Raymond testified alongside Kenneth Rapuano, assistant secretary of defense for homeland defense and global security, and Cristina Chaplain, director of contracting and national security acquisitions at the Government Accountability Office.
Raymond said a separate military service will give space the importance it deserves. A major benefit of a Space Force, he said, is that will “align and unify space activities” that are now spread out across many organizations. A Space Force will be led by a four-star general who “will come to work every day focused on that domain,” Raymond said.
The Defense Department in February submitted a legislative proposal that would create a Space Force under the Department of the Air Force, led by a four-star chief of staff, a four-star vice chief of staff and a civilian undersecretary.
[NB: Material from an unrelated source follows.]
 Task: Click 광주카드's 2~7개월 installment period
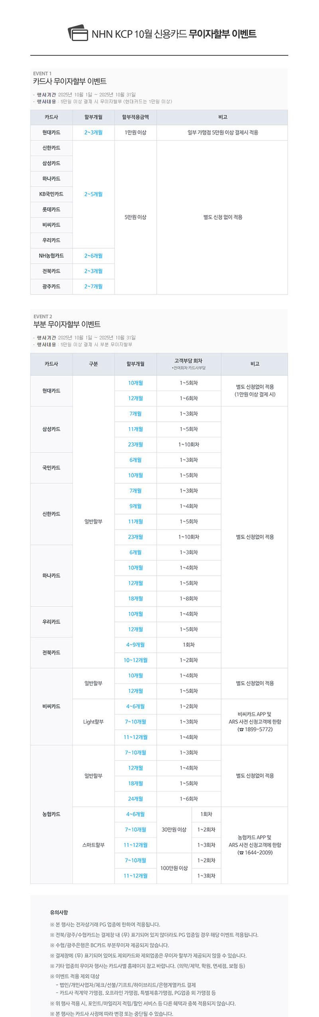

The plan has met widespread skepticism on Capitol Hill but not from the strategic forces subcommittee, which for years has been advocating for a separate space branch and remains Congress’ staunchest Space Force supporter.
Rep. Mike Rogers (R-Ala.) told Raymond that the subcommittee supports a separate Space Force but found “glaring problems” in DoD’s proposal that need to be cleaned up. “The proposal you sent us is not going to be the final product,” he said. “I think you’ll see some changes made. This is a process.”
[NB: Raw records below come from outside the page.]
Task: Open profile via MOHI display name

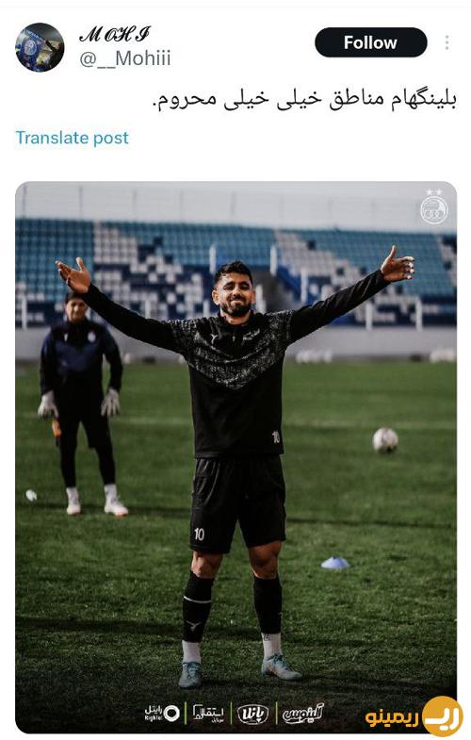Action: (115, 34)
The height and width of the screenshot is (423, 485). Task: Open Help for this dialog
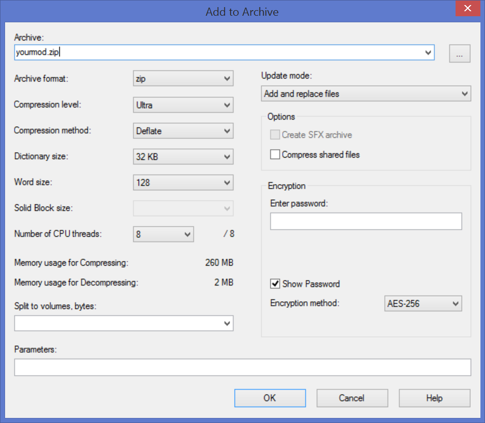coord(434,398)
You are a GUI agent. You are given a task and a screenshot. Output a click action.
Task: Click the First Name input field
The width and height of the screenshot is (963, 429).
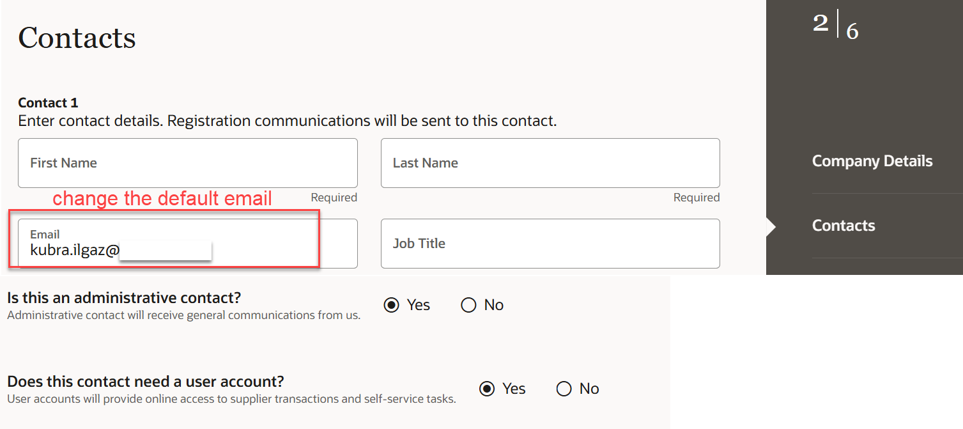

HASC Chairman Adam Smith (D-Wash.) specifically opposes giving DoD special authorities it seeks in the proposal to transfer people, funds, and to hire and fire civilian employees. The issue has become especially contentious after the White House directed DoD to transfer funds from other accounts to pay for a U.S.-Mexico border wall and Congress was not consulted.
Rep. John Garamendi (D-Calif.) told Rapuano to not expect the committee to approve any special authorities to transfer funds.
Rapuano’s response: “We looking forward to working with Congress.”
Smith blasted DoD’s Space Force proposal for requesting an “almost unlimited” seven-year personnel and funding transfer authority that seeks to waive a wide range of existing laws — all without a detailed plan or analysis of the potential end state or cost. And he criticized the proposal as an “attack on the rights of DoD civilian employees” that seeks broad authority to waive long-standing civil service rules, pay rates, merit-based hiring and senior civilian management practices.
Aside from those issues, said Rogers, he expects the committee to support the establishment of a Space Force. He gave Chaplain credit for doing the analytical work that persuaded the committee to write legislation two years ago to create a Space Corps.
“Ms. Chaplain did the work that helped focus this committee on this,” said Rogers. “The Space Force idea did not come from me and Cooper [subcommittee chairman Jim Cooper]. It came from the work of the Rumsfeld commission and from GAO studies.”
Chaplain said she supports the Space Force as a separate service. She has over the years been consistently critical of the Air Force’s management of space programs which makes it difficult for GAO and others to track space programs, spending and personnel.
“One of the problems we found in this committee is that space was being starved by the Air Force,” said Rogers. “It’s not going to be starved any more.”
Cooper in his opening statement said: “I encourage this subcommittee to become expert on all the issues relating to a Space Force or a Space Corps, whatever you want to call it. We simply must improve our satellite and space capabilities, now.”